Martin Erwig's page on Probabilistic Functional Programming and Probabilistic Functional Programming in Haskell, Martin Erwig and Steve Kollmansberger, Journal of Functional Programming, Vol. 16, No. 1, 21-34, 2006.

I also read Stochastic Lambda Calculus and Monads of Probability Distributions by Norman Ramsey and Avi Pfeffer 7 or 8 years ago, and rather liked it.

Embedded probabilistic functional programming

Perhaps you might like a probabilistic programming language that is
fully developed, has lots of libraries and the efficient
compiler. That language is OCaml. Deterministic computations are
written as they are normally written in OCaml. In addition, we can
specify generative graphical models as non-deterministic computations,
with the help of a library function dist. We can also write exact
inference procedures and importance sampling, also in
OCaml. Furthermore, a model may itself invoke an inference procedure
(after all, it is just an OCaml function). We thus obtain nested
inference and distributions parameterized by distributions.

Please see the following message for more details on our library
(developed with Chung-chieh Shan)

http://caml.inria.fr/pub/ml-archives/caml-list/2009/06/6f9b53a503ca9c18ff24ef4275b87685.en.html

The two papers referenced in the message might be of interest too.
One of them will be presented in two weeks at UAI. Currently we deal
with discrete distributions; we are interested about continuous
ones. We need to find a good example first.

IBAL

There's also Avi Pfeffer's IBAL language.

Probabilistic languages were

Probabilistic languages were discussed here several times. Search the archive.

I know they've been discussed

I probably posed my question wrong, seeing as how everyone misunderstood it. I think I took too long to get to the point. For heck's sake, I even blindsided Ehud.

I have searched the archives, and I am already familiar with PFP, IBAL, and probability monads, in addition to quite a few other languages, libraries, and nifty bits of research. (Thanks for taking the time to link to those, everyone.) Oleg, I think I've seen your embedded stuff before in a TR, but I hadn't seen the other papers - so thanks for the link.

Second try: I'm looking for PL analogies so I can explain a probability concept, or draw on the analogies for inspiration. I want other instances of bridges between the formal and the informal. I've already got I/O functions and free variables that can do that, and I was wondering if there were more that any of the brilliant people here could identify.

If I understand correctly,

If I understand correctly, whenever we reify a notion -- a continuation for the rest of the computation, a FRP/dataflow variable for the lifetime of a location, etc. -- we are doing this.

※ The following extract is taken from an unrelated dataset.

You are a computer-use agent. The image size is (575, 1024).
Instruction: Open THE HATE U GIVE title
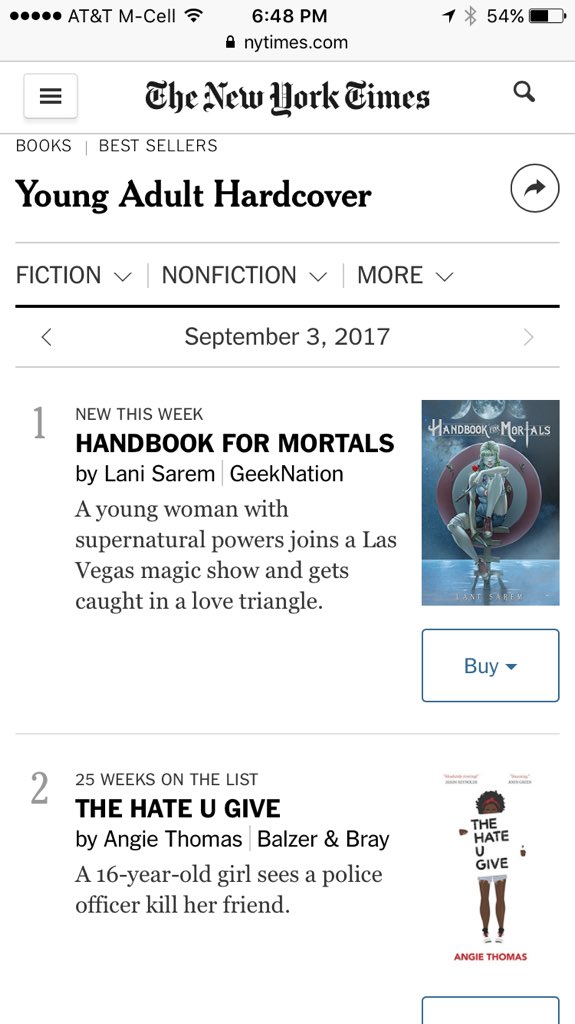(x=178, y=808)
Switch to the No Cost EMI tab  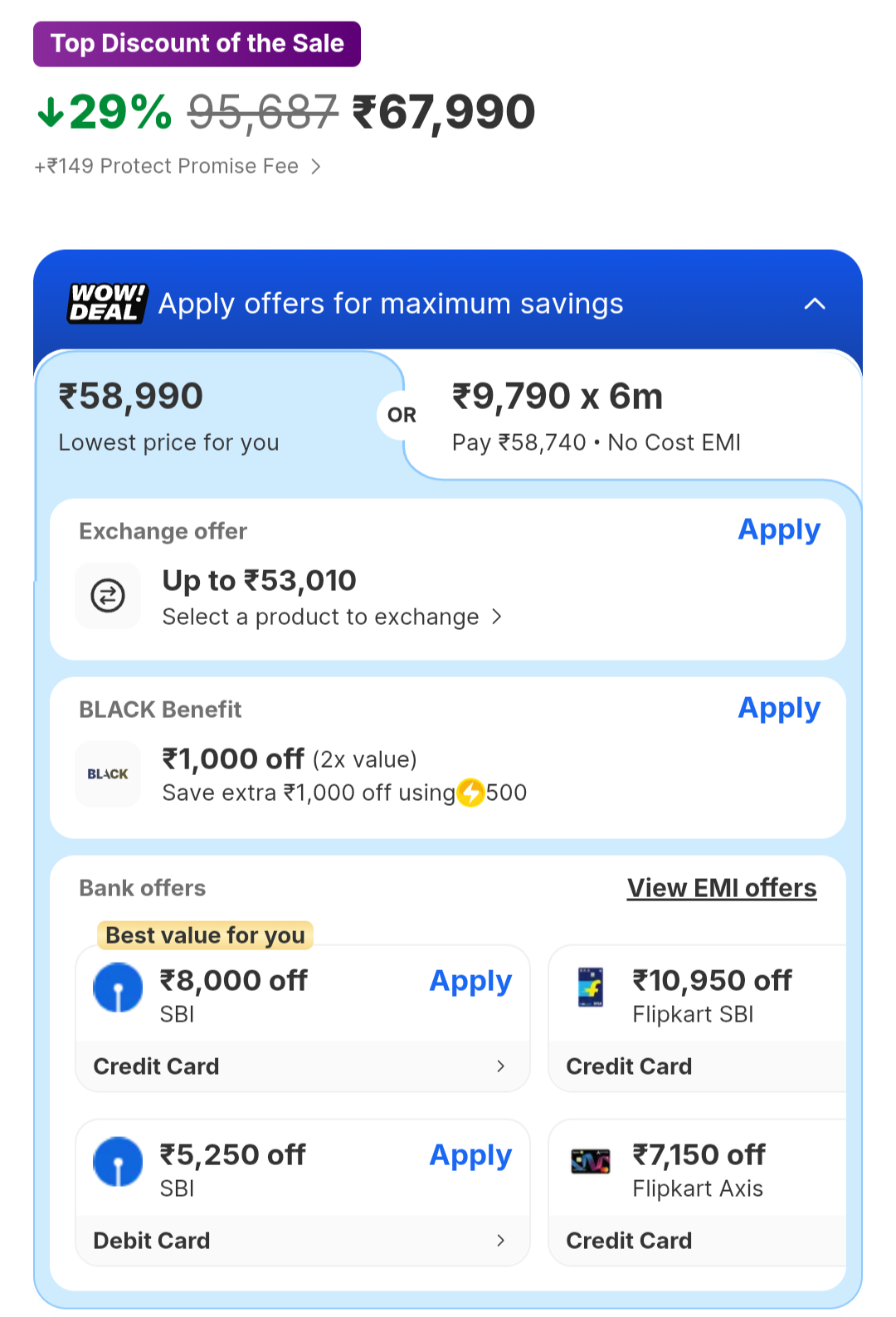[x=631, y=417]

The rough concept might be there, but a lot of power can be gained from making it explicit and part of the system. In the above cases, it is easier to analyze and optimize code.

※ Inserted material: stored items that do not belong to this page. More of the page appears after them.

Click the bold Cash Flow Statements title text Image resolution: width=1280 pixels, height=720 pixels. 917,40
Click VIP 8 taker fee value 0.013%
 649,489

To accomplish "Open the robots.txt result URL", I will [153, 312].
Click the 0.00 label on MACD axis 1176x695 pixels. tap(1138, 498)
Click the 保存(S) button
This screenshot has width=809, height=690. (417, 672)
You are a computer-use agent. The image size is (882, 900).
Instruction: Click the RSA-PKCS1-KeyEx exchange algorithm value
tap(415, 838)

Generally, we have property in a library or program analysis, and as we determine it is more and more important, often make it a second class citizen, and, ultimately, perhaps a first class or implicit one.

clarity...

Does the phrase "bridge between the formal and the informal" mean "place where the code accepts input that may not be from a well-defined source"? i.e. where the semantics of the program cannot or do not express the range or distribution of values that may be injected there?

Random variables in Haskell

I'm interested in explaining random variables in familiar terms.

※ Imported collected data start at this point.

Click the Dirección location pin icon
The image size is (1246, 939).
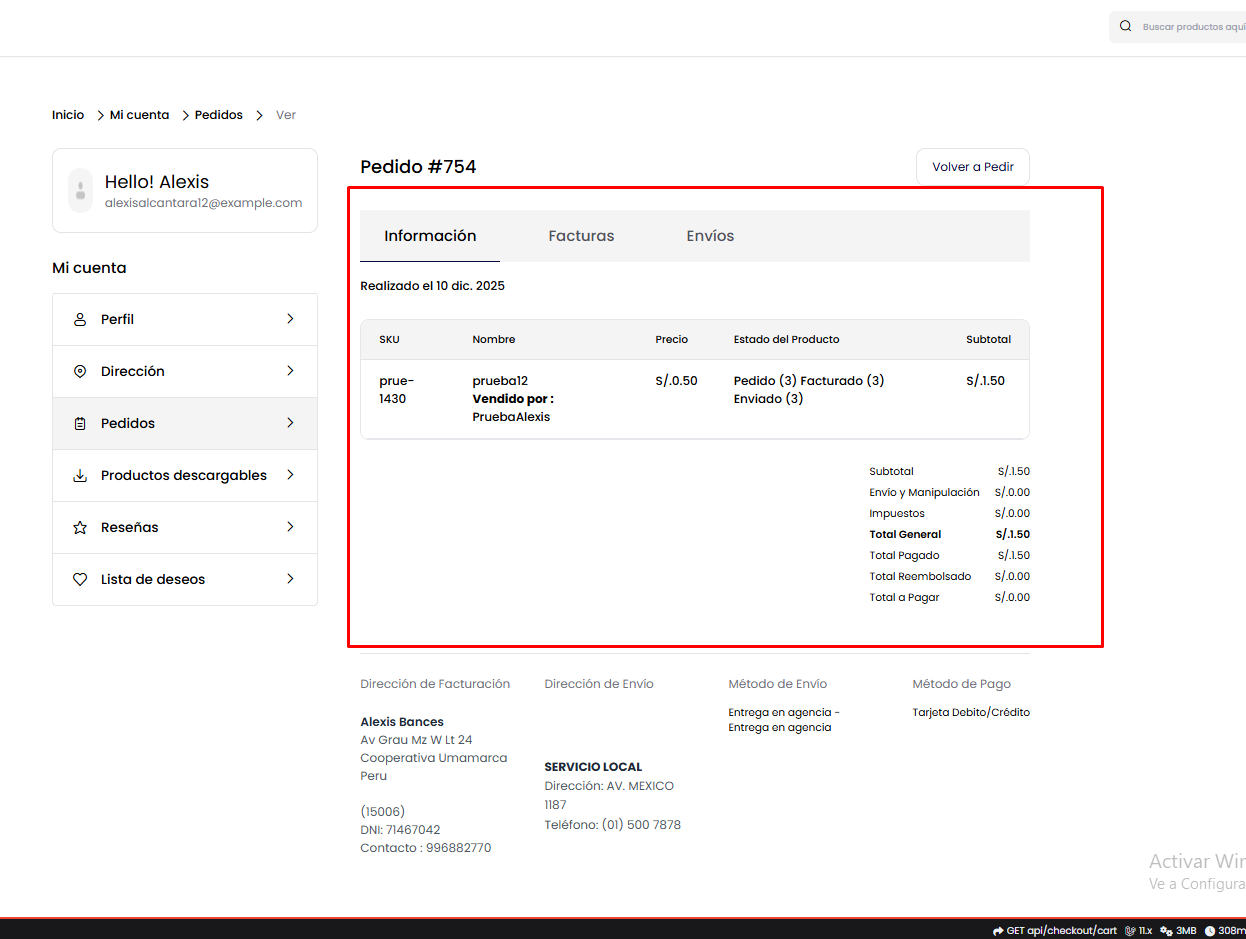point(80,372)
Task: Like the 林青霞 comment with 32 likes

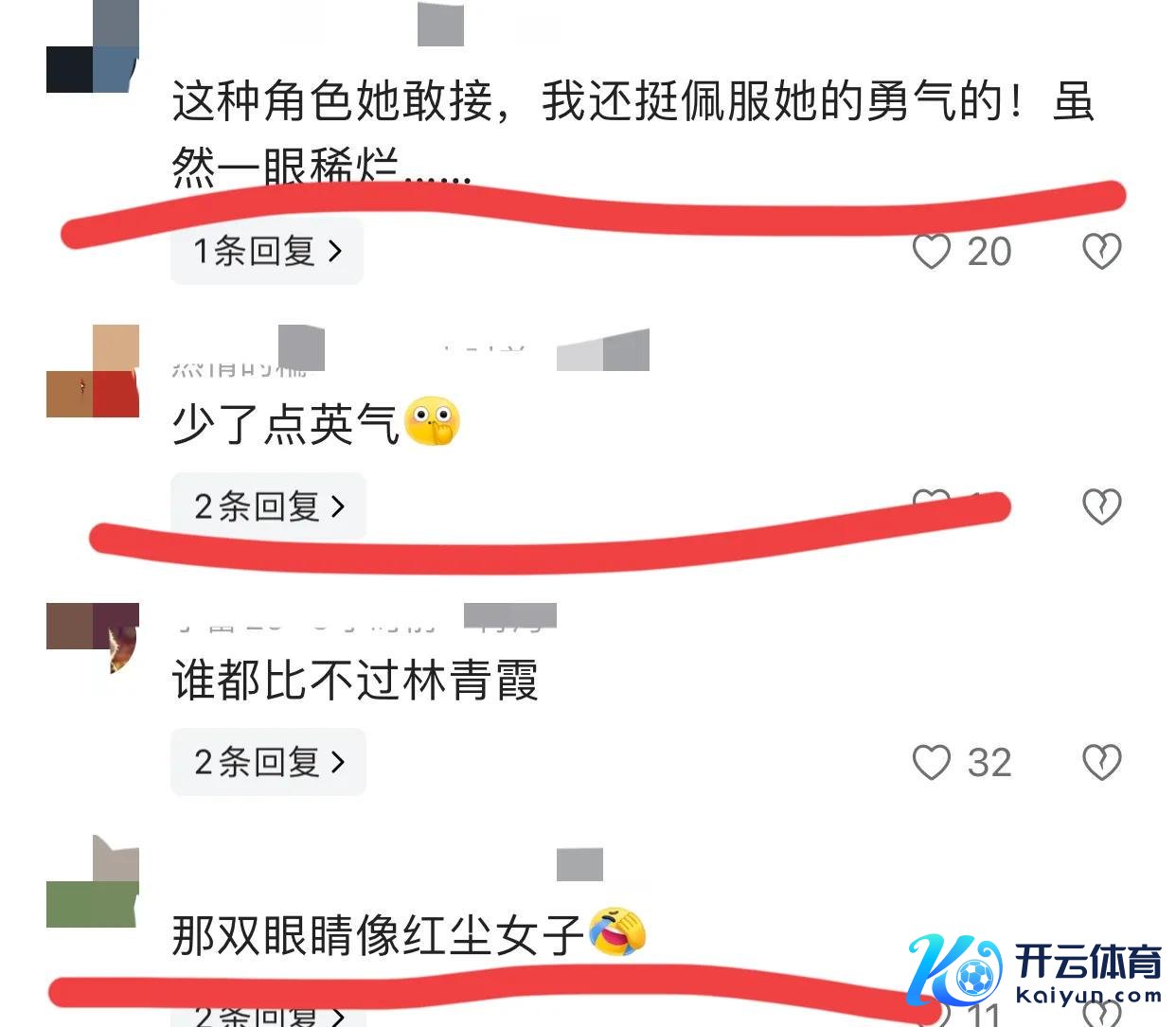Action: (932, 762)
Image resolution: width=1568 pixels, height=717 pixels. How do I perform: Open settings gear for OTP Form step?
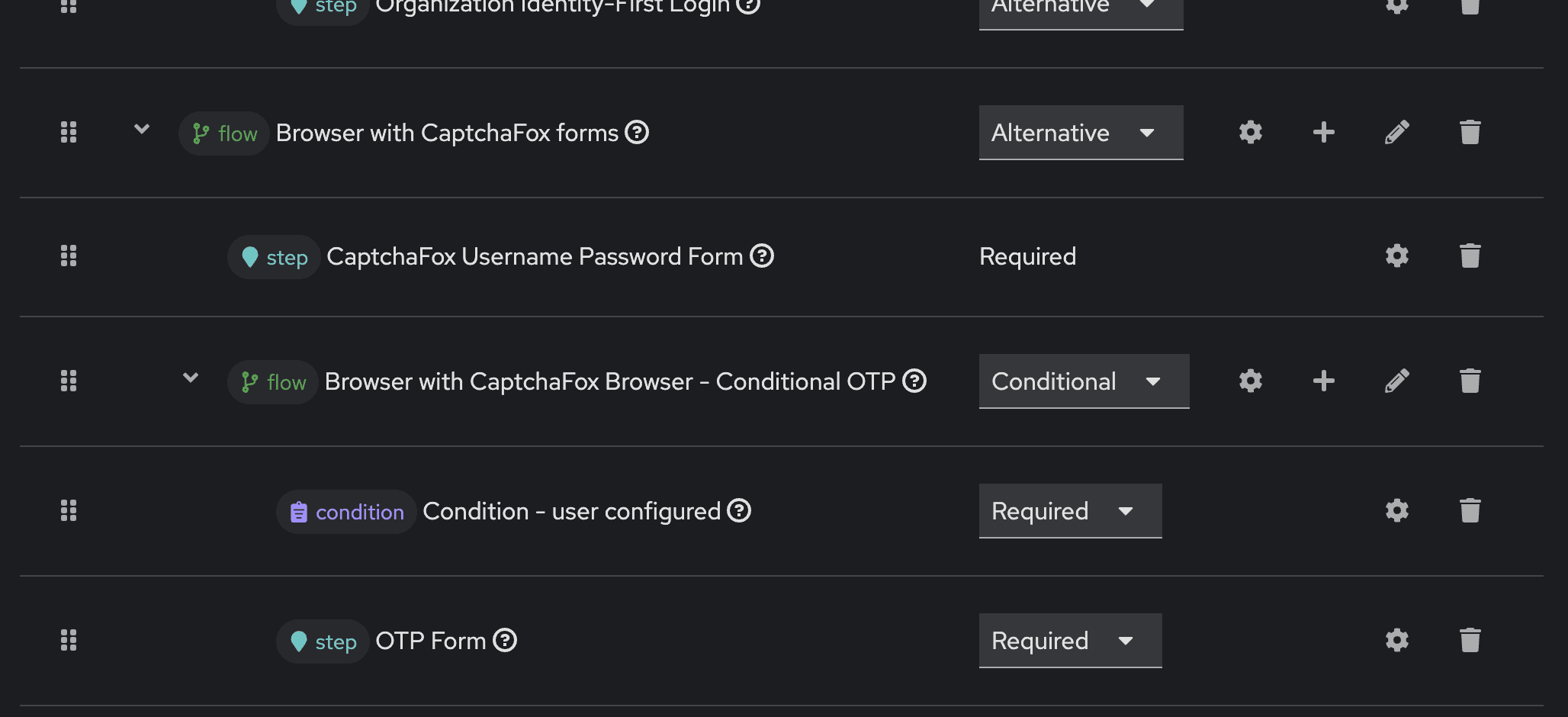point(1396,640)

I'm not sure if it really address the question, but the treatment of random variable's in SPJ et al's Composing contracts work may be of interest.

Beyond random variables themselves, it represents random processes as sequences of random variables which increase in size over time, reflecting the growth of uncertainty over time. This results in a tree of possible values which grows wider into the future. Small examples of these trees are provided in the papers. They're shown growing from left to right, with each column of values representing a random variable. Seeing random variables applied in this way may help explain them.

I wrote a small example implementation of this, here. The web interface for the examples generates the trees I mentioned.